NA
MESMA TRILHA...
Alfredo
Werney
Revendo
uma diversidade de filmes que guardo em minha casa, me veio à memória um
comentário do grande maestro e crítico musical Júlio Medaglia. Ele dizia, em uma entrevista
presente em seu livro Música impopular,
que a esmagadora maioria das trilhas musicais são apenas repetições do que já se vê nas imagens. Por mais desalentador que o enunciado pareça, fica difícil
discordar do maestro!
Os
sons que ouvimos na maioria das películas são tão somente para dar mais “realismo”

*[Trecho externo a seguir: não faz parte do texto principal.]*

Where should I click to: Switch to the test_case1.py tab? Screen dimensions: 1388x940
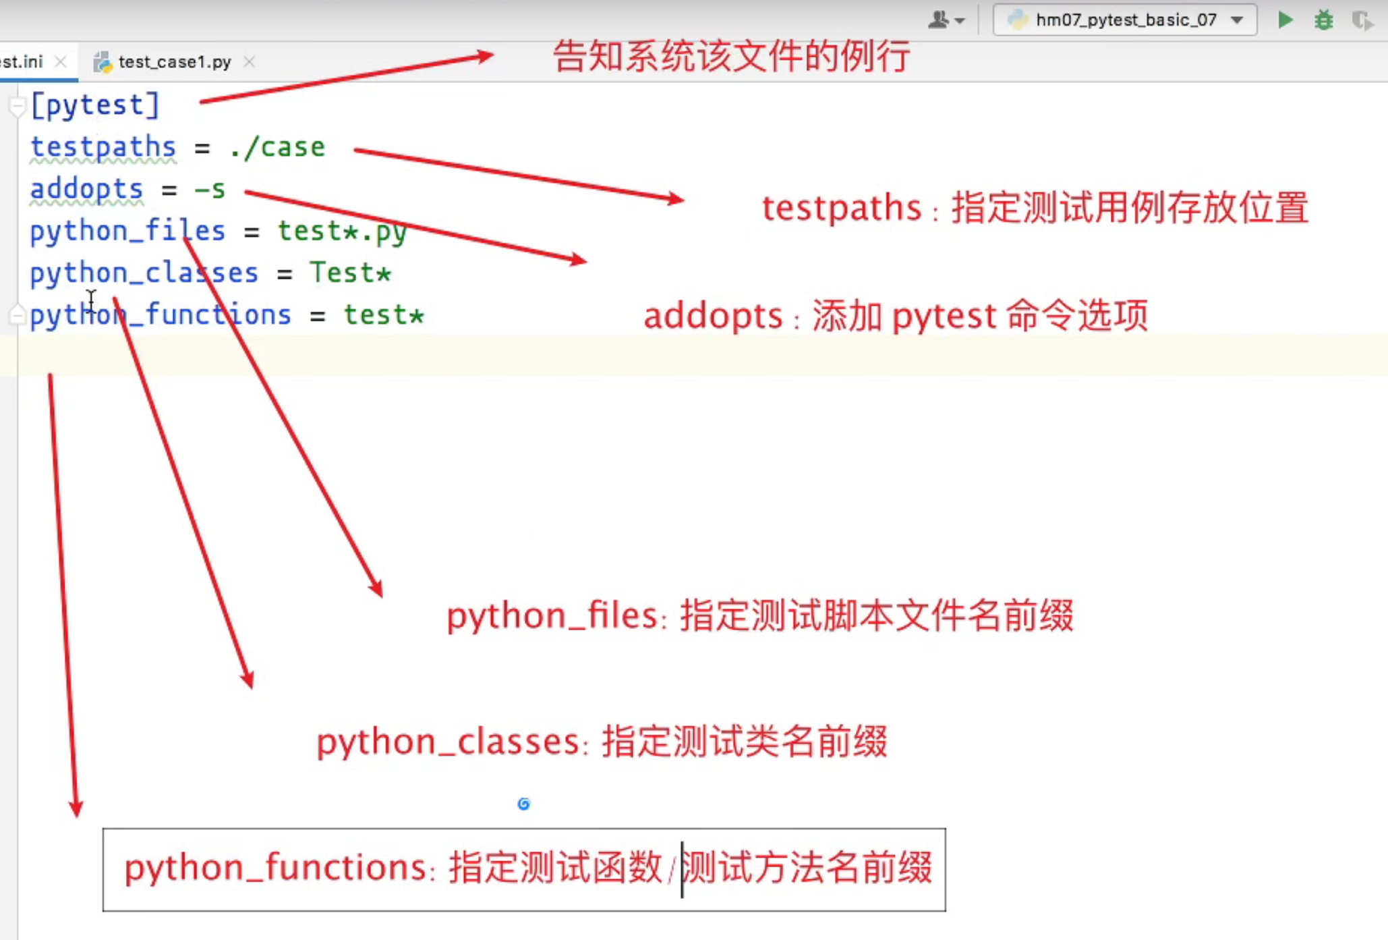coord(174,62)
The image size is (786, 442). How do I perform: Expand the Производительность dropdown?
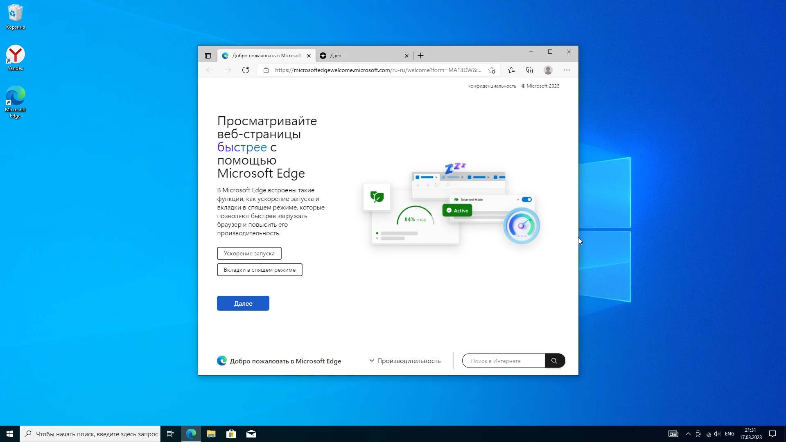pyautogui.click(x=405, y=361)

ou emoção a uma determinada sequencia fílmica. Poucas vezes a música acrescenta
informações, engendra poesia, diz o que não foi possível dizer por meio das
imagens visuais. Disso talvez tenha partido as famigeradas máximas que retiram
da música de cinema seu caráter especulativo e inventivo: “A música boa é a que
não se percebe” [como se ela tivesse a função meramente de acompanhar de forma
servil o discurso das imagens, sem provocar nenhum contraste]; “a trilha sonora
serve para criar climas” [como se o papel dela se reduzisse a despertar
sensações fáceis no interlocutor].
Quando
o cineasta Alberto Cavalcanti disse que a trilha musical do cinema mudo era uma espécie
de “tapa buracos”, creio que ele não estava errado. Eu só acrescentaria ao
comentário do diretor pernambucano que essa falta de autonomia estética não se deu apenas no cinema mudo, mas
está presente em todo o cinema sonoro – incluindo diversos filmes da atualidade, cujas novas tecnologias de articulação entre som/
imagem são utilizadas, não raro, para camuflar a falta de imaginação criadora da película.
Raras
vezes a música se torna um elemento fundamental na construção de sentido das
obras audiovisuais. Por isso, quando nos deparamos com trabalhos como os de
Ennio Morricone, Bernard Herrmann, Nino Rota e Zbigniew Preisner, somos
levados a desconstruir de nosso imaginário as cansativas associações entre música e cena. São trilhistas que estimulam a
nossa imaginação e que ampliam a poesia dos filmes. Basta assistirmos a filmes
como A missão, Um corpo que cai, Amacord
e A liberdade é azul, para confirmamos tais afirmações.
Sergei
Eisenstein – ainda na época em que o cinema sonoro estava começando a manipular
de forma convincente o seu potencial artístico – já defendia a criação de um
cinema em que o som fosse um contraponto das imagens e não apenas um mero
acessório destas. Movido por certo pessimismo, não temo afirmar
que essas ideias do cineasta russo ainda são pouco aplicadas pelos diretores
mais atuais, que, na maioria das vezes, concebem a música como simplesmente um
elemento apoiador do conteúdo das imagens.
Não
deixa de ser triste o fato de que para cada um Desejo e Reparação (música de Dário Marianelli) que surge – filme
composto por uma trilha inventiva, dialógica, avessa ao lugar comum – somos
bombardeados com centenas de Piratas do Caribe, de Lisbela e o prisioneiro, de Homem Aranha, de Planeta dos macacos, etc. Filmes em que o som é inserido para intensificar a impressão de "realismo" e para "facilitar" a narrativa fílmica.
Com
efeito, a falta de criatividade e a falta do que dizer das imagens é
disfarçada, muitas vezes, por verdadeiros "dilúvios musicais" – repletos de clichês colhidos
na cartilha composicional do romantismo musical tardio – executados pelas
grandes orquestras, como é o caso de Piratas
do Caribe. Essa falácia musical apenas conforta o interlocutor médio, que
está acostumado com um mundo sonoro que evita o contraste, a polifonia e que não
questiona os automatismos gerados pela articulação som/ imagem.